§ **Directions for this task**
Take from the listing each line that has the string "accomplish".

§ **Input**

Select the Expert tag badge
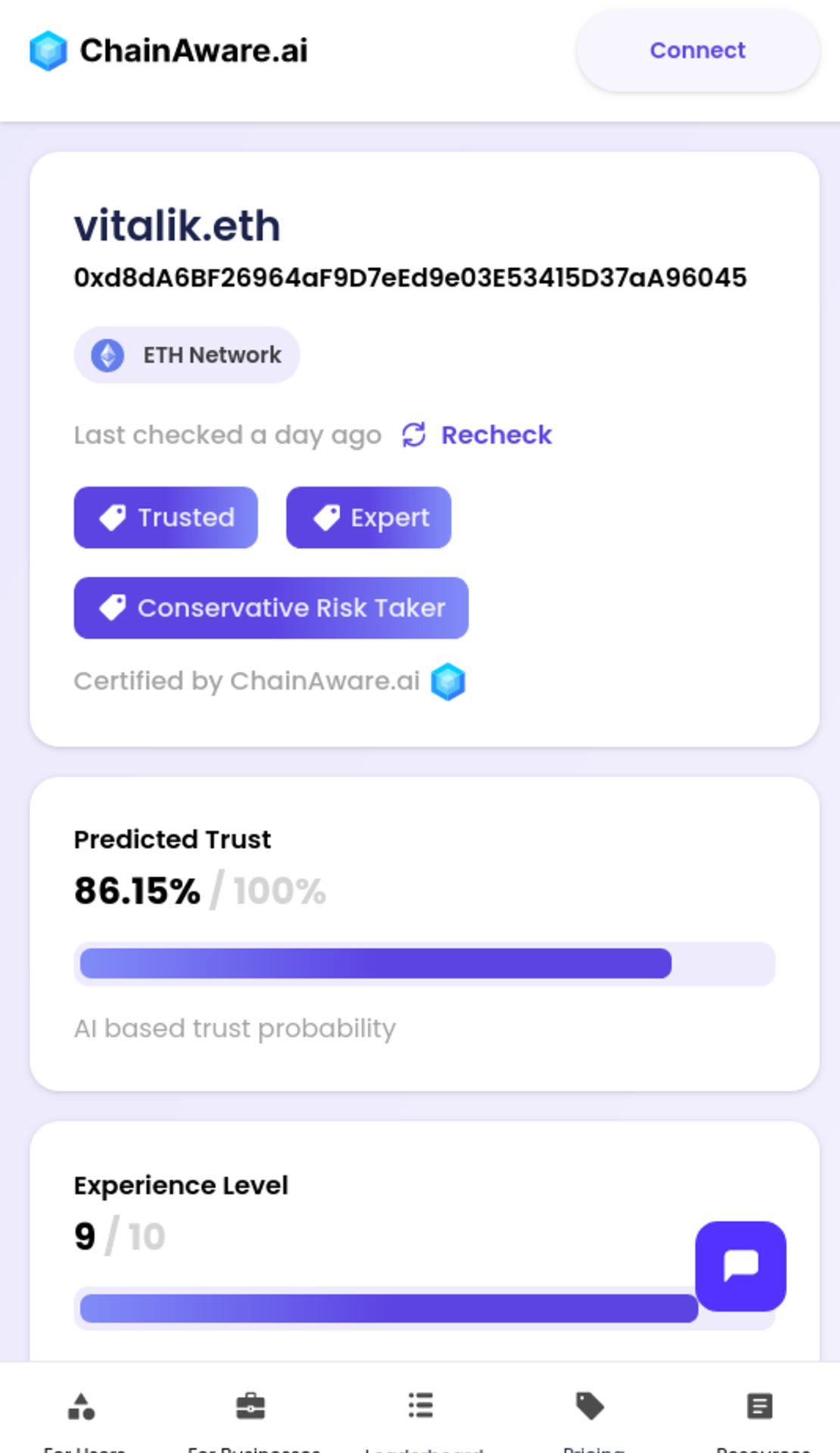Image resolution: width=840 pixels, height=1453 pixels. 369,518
--
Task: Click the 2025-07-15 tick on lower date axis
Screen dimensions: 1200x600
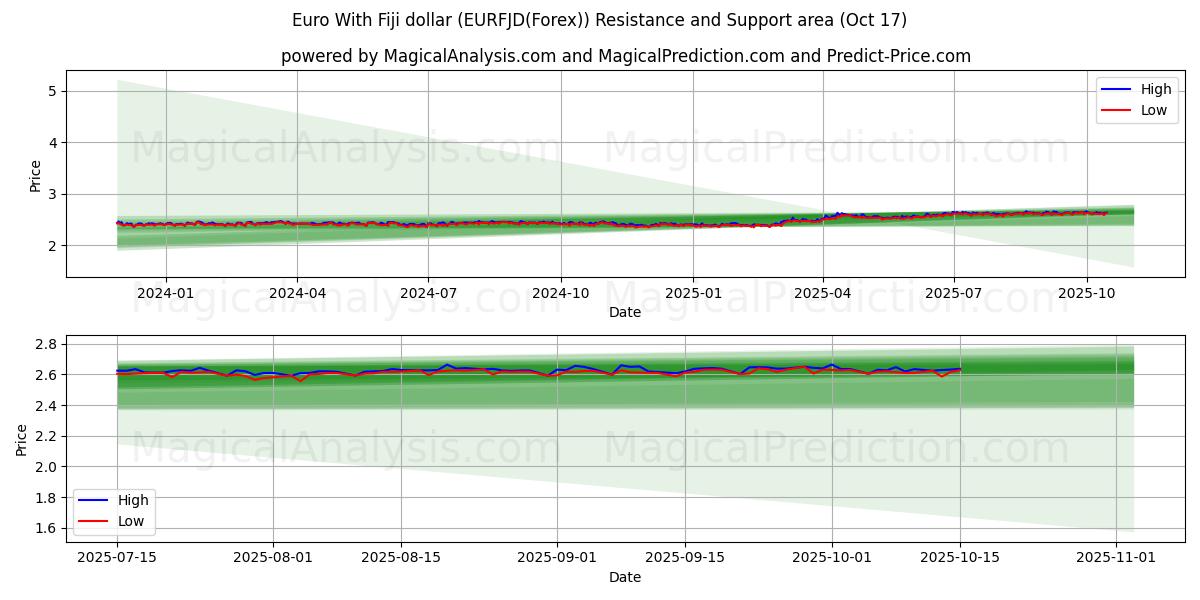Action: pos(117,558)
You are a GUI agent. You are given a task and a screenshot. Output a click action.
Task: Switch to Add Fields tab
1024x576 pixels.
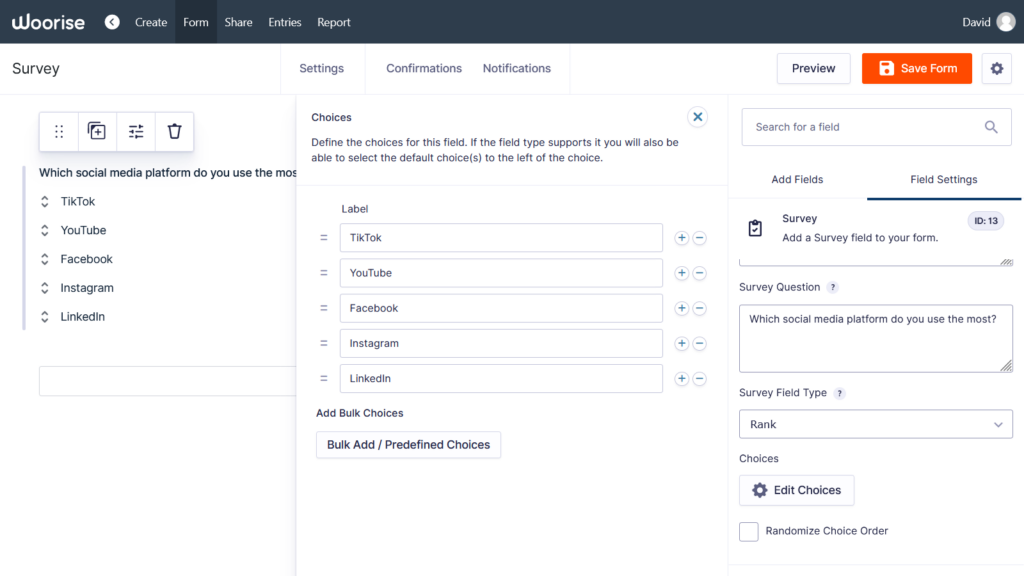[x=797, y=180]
...
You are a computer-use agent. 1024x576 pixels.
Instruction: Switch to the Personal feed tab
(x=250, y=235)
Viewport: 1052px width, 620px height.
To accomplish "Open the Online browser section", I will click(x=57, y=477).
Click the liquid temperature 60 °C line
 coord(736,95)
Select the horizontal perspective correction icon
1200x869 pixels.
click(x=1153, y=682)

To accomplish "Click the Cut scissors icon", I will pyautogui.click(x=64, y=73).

§ **Result for this exercise**
To accomplish "Open the Online browser section", I will click(x=57, y=477).
To accomplish "Click the Cut scissors icon", I will pyautogui.click(x=64, y=73).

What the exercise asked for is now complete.